El Ministerio de Comercio Exterior y Turismo es hermético respecto a este acuerdo y en virtud del texto filtrado no hemos adoptado ninguna salvaguardia, algo que sí ha hecho nuestro vecino.
En el Anexo II-F del texto, Chile protege el derecho de su Banco Central a preservar sus facultades para limitar o restringir las transferencias de capitales desde y hacia Chile.
Claves
Farmacéuticas
Las compañías farmacéuticas podrían demandar ante estas instancias de arbitraje a los Estados, en el caso de que consideren que han sido dañados sus derechos a la Propiedad Intelectual, a través de la declaración de determinados medicamentos como de interés público.
OMC
Esto es algo que no contempla el Acuerdo de los Derechos de Propiedad Intelectual (ADPIC) de la Organización Mundial del Comercio (OMC), al que no pueden concurrir los inversionistas.
Assange : "TPP es un desafío a la soberanía parlamentaria"
-Debido a que la sociedad civil no tiene acceso a las negociaciones, la información sobre el contenido del Acuerdo TransPacífico proviene de consecutivas filtraciones difundidas en 2013 y 2014 por WikiLeaks de capítulos como el de Propiedad Intelectual, cuyas disposiciones podrían encarecer los medicamentos debido a la ampliación de patentes, restringir la libertad de los ciudadanos en internet y aumentar a 95 años la protección por derechos de autor.
-En el capítulo de medio ambiente, filtrado en noviembre de 2013, evidenció que EEUU y también Perú están dispuestos a retirar protecciones ambientales con tal de cerrar este acuerdo comercial.
-Respecto a la difusión ayer del texto de negociación en materia de inversiones, Julian Assange, editor de WikiLeaks, refugiado desde hace 2 años en la embajada de Ecuador en Londres, consideró que es lesivo a la soberanía nacional.
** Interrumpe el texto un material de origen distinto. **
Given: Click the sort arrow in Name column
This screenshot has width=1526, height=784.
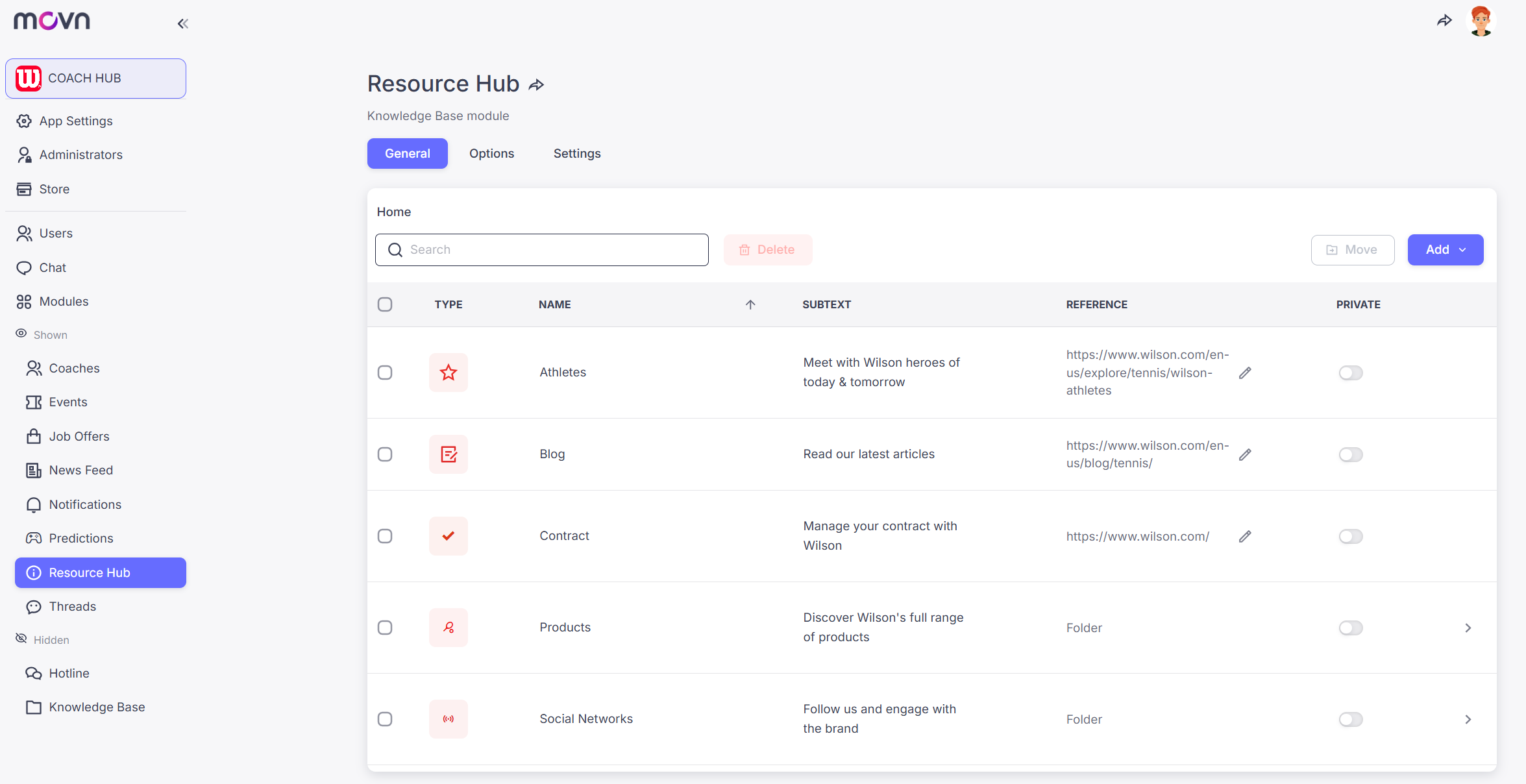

-"El TPP ha desarrollado en inexplicable secreto un tribunal supranacional para que las multinacionales demanden a Estados. Este sistema es un desafío a la soberanía parlamentaria y judicial", declaró.
Enfoque
¿Acá no pasa nada?
Tras el largo oscurantismo de las negociaciones del Acuerdo Comercial Trans Pacífico - TPP, la reciente filtración de la última versión de su Capítulo de Inversiones rompe el silencio con alarmantes conclusiones, que debieran obligar a un debate público que hasta el momento el MINCETUR ha evitado. Gracias a WikiLeaks (una vez más), ciudadanos de los 12 países podemos acceder a información esencial para comprender las obligaciones que nuestros gobiernos asumirían a espaldas de la ciudadanía.
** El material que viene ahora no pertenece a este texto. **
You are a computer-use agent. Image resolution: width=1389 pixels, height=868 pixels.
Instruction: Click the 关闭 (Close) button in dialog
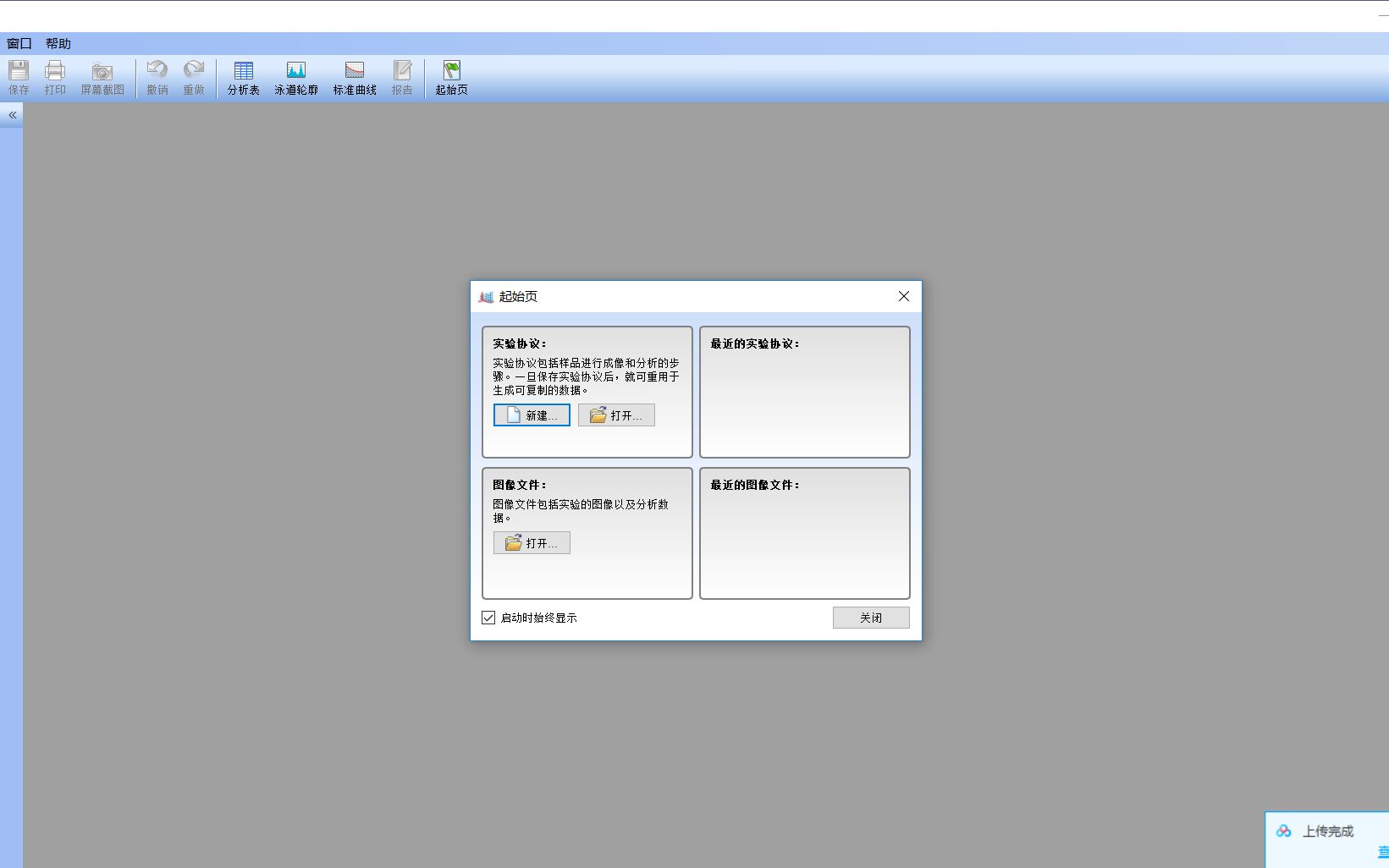point(870,618)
Han pasado 5 años de negociaciones. A pesar de los ofrecimientos, el texto filtrado evidencia que no se han incluido mecanismos que busquen corregir y evitar el uso abusivo de las demandas de arbitraje contra los Estados por parte de las empresas, limitando la aplicación de necesarias regulaciones para la protección de la salud o el medio ambiente.
Los peruanos ya cargamos a cuestas la millonaria demanda por USD 800 millones que interpuso Doe Run por el caso de La Oroya. Las lecciones nos gritan a la cara y estas debían expresarse en una sólida posición en las negociaciones. Pero no pasó nada. Los pocos esfuerzos en mejorar los términos de este capítulo limitando los "súper derechos" de los inversionistas han sido retirados. Al parecer, en estas negociaciones secretas el MINCETUR y el MEF han jurado no tocar a los inversionistas, dejándonos nuevamente vulnerables.